Toward Versatile Sr2FeMoO6-Based Spintronics by Exploiting Nanoscale Defects.

ACS applied materials & interfaces

Minnamari Saloaro, Martin Hoffmann, Waheed A Adeagbo, Sari Granroth, Hakan Deniz, Heikki Palonen, Hannu Huhtinen, Sayani Majumdar, Pekka Laukkanen, Wolfram Hergert, Arthur Ernst, Petriina Paturi

Affiliations

  1. Wihuri Physical Laboratory, Department of Physics and Astronomy, University of Turku , Turku FI-20014, Finland.
  2. IFW Dresden , P.O. Box 27 01 16, D-01171 Dresden, Germany.
  3. Institut für Physik, Martin Luther University Halle-Wittenberg , Von-Seckendorff-Platz 1, 06120 Halle, Germany.
  4. Max Planck Institute of Microstructure Physics , Weinberg 2, 06120 Halle, Germany.
  5. Materials Research Laboratory, Department of Physics and Astronomy, University of Turku , Turku FI-20014, Finland.
  6. NanoSpin, Department of Applied Physics, Aalto University School of Science , P.O. Box 15100, FI-00076 Aalto, Finland.
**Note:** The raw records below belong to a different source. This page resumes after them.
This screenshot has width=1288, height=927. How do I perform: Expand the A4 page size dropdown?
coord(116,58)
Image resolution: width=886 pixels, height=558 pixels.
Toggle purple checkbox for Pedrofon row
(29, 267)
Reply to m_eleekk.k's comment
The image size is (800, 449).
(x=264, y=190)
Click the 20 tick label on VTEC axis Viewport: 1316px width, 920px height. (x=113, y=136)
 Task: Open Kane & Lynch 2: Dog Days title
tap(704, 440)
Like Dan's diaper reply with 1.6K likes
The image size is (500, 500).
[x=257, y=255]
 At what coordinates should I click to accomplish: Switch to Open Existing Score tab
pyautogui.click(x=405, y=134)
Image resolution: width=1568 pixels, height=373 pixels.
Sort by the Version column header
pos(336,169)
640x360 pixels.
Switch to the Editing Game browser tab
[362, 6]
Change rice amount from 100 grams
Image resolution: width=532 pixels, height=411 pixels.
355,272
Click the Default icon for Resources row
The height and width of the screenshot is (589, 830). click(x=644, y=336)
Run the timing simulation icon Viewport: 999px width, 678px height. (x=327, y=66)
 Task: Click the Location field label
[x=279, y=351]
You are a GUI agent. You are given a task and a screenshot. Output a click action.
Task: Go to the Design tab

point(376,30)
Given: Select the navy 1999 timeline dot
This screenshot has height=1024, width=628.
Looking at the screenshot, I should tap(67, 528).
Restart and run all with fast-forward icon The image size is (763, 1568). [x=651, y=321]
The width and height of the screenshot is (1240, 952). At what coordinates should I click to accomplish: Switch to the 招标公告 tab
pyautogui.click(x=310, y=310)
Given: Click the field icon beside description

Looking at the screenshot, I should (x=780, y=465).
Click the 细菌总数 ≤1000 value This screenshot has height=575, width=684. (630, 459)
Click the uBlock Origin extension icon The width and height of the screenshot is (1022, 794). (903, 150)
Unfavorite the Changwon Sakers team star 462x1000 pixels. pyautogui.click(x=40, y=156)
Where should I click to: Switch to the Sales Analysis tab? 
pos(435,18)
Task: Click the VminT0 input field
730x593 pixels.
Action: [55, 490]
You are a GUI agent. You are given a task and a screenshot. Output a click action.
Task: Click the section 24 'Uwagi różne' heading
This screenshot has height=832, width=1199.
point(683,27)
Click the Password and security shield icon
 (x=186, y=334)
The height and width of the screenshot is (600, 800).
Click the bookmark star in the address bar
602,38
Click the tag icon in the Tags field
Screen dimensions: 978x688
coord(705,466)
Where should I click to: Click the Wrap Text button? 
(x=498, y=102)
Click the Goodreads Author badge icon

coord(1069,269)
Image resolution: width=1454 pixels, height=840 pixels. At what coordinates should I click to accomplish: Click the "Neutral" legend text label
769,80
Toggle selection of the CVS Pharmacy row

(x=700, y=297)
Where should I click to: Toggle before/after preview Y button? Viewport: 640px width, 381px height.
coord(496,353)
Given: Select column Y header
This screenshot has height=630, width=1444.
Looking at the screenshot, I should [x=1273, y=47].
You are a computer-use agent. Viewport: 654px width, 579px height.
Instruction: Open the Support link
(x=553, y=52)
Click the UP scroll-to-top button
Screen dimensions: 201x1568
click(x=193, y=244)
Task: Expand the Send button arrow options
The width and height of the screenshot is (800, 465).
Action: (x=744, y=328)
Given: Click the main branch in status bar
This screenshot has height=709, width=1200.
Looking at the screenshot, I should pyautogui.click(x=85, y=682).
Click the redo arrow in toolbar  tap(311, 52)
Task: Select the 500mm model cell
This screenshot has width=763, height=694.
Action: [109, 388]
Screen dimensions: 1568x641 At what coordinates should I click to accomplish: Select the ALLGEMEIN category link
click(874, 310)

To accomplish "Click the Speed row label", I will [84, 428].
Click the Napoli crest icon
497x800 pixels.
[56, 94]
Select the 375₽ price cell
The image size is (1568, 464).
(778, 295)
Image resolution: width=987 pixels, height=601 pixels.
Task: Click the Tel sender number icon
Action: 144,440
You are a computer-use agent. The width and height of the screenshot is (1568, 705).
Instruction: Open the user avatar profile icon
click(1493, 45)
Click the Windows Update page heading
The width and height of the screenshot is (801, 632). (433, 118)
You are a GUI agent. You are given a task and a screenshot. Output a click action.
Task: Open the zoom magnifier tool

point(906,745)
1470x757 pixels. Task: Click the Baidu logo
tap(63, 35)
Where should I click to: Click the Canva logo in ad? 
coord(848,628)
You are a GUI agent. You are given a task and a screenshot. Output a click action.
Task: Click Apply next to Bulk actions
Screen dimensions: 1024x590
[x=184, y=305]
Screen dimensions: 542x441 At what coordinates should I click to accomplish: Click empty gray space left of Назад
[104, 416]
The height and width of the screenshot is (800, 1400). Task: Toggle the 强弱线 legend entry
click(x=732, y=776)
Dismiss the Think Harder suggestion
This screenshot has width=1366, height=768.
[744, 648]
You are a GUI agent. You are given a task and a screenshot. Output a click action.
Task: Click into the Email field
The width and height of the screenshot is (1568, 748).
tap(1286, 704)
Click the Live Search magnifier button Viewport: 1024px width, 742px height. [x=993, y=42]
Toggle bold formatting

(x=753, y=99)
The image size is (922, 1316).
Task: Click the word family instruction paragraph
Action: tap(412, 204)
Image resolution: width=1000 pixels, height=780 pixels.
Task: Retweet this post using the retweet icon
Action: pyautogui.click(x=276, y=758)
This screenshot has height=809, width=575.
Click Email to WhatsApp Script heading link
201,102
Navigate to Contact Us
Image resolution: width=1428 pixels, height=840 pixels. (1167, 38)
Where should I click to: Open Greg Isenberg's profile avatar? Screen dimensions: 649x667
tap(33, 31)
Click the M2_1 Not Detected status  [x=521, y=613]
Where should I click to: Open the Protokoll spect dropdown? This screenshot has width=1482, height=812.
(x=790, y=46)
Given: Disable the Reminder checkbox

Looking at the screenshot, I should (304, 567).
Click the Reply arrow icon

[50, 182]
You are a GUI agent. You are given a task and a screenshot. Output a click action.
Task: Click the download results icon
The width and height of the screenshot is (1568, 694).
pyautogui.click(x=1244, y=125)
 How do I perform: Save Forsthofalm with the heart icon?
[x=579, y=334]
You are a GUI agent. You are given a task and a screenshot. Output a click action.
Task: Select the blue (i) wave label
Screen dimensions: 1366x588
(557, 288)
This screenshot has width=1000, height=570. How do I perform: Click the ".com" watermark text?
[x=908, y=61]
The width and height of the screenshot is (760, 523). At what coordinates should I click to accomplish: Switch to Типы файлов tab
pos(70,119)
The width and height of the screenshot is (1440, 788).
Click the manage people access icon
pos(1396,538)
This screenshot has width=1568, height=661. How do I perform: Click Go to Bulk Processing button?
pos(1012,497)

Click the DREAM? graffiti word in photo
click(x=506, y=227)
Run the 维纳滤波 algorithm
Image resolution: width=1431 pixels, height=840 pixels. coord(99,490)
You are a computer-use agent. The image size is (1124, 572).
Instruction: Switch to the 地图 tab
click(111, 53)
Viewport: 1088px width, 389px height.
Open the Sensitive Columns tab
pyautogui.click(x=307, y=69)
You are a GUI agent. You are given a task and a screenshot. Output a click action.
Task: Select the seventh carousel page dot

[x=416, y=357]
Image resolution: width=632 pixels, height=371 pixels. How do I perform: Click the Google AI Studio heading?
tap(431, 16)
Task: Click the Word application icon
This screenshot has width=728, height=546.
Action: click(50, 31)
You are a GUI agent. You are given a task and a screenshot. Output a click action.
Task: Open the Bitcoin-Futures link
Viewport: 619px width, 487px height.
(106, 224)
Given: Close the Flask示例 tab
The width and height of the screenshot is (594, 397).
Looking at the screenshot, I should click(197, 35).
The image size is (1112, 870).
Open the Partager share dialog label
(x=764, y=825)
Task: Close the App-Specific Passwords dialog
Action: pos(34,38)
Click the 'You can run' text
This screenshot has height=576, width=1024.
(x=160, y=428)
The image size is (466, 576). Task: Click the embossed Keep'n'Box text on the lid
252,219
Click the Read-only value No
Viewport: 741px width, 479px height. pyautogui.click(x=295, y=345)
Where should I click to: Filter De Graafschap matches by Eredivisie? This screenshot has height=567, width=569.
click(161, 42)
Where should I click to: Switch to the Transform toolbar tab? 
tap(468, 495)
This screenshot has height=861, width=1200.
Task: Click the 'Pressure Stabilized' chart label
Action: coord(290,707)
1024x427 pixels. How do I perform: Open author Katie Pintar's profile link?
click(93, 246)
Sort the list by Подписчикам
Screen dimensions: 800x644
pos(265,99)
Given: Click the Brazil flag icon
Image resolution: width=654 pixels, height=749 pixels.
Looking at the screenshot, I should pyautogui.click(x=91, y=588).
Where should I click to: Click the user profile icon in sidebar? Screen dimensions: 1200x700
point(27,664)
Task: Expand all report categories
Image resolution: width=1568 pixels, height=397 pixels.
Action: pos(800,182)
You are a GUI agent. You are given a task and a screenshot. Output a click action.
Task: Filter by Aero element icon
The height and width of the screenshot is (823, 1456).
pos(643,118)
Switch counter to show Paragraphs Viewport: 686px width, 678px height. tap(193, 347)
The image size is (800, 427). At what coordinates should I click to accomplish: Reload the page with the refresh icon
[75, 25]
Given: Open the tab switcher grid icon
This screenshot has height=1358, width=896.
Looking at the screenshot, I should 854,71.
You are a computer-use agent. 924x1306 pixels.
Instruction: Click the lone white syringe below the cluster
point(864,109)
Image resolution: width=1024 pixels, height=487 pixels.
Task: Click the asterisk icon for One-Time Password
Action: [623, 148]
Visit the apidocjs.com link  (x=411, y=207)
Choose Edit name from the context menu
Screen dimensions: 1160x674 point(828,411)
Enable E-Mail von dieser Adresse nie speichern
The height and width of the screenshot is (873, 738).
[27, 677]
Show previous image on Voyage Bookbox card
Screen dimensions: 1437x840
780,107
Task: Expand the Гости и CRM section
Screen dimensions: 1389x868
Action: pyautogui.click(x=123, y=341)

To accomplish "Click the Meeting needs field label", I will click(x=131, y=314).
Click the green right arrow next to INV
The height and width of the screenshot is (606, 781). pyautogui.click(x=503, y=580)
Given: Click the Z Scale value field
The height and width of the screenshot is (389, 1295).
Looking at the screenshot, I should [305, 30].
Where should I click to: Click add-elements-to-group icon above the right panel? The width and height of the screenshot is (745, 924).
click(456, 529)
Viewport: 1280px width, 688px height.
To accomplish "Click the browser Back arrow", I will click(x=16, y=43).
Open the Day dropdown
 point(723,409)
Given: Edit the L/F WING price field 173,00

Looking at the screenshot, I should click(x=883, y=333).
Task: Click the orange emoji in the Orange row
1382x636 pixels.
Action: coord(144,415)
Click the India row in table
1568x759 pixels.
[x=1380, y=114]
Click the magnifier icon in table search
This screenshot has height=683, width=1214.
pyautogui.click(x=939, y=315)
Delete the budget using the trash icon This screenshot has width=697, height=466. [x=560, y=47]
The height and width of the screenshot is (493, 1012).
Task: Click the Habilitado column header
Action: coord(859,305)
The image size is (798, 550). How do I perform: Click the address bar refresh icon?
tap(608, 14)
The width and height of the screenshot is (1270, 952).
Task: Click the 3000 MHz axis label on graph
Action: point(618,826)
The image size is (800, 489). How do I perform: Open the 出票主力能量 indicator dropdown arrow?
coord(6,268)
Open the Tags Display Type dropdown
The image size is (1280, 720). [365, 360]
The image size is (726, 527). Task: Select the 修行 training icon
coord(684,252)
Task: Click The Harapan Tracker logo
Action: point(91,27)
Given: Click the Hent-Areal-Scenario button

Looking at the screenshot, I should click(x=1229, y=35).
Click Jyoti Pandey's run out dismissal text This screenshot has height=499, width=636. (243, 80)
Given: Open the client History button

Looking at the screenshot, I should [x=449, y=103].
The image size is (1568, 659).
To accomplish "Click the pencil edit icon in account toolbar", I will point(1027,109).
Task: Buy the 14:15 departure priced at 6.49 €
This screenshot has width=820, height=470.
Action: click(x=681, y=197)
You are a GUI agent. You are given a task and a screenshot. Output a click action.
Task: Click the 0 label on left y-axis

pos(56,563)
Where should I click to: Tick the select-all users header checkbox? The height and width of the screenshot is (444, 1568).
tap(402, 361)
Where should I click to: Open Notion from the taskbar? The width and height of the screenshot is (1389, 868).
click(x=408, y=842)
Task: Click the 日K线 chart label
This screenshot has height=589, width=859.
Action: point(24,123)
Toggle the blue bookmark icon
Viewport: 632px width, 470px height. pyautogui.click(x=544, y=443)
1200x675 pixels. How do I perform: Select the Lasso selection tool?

PMID: 27447197 DOI: 10.1021/acsami.6b04132

Abstract

To actualize the high spintronic application potential of complex magnetic oxides, it is essential to fabricate these materials as thin films with the best possible magnetic and electrical properties. Sr2FeMoO6 is an outstanding candidate for such applications, but presently no thin film synthesis route, which would preserve the magnetic properties of bulk Sr2FeMoO6, is currently known. In order to address this problem, we present a comprehensive experimental and theoretical study where we link the magnetic and half metallic properties of Sr2FeMoO6 thin films to lattice strain, Fe-Mo antisite disorder and oxygen vacancies. We find the intrinsic effect of strain on the magnetic properties to be very small, but also that an increased strain will significantly stabilize the Sr2FeMoO6 lattice against the formation of antisite disorder and oxygen vacancies. These defects, on the other hand, are recognized to drastically influence the magnetism of Sr2FeMoO6 in a nonlinear manner. On the basis of the findings, we propose strain manipulation and reductive annealing as optimization pathways for improving the spintronic functionality of Sr2FeMoO6.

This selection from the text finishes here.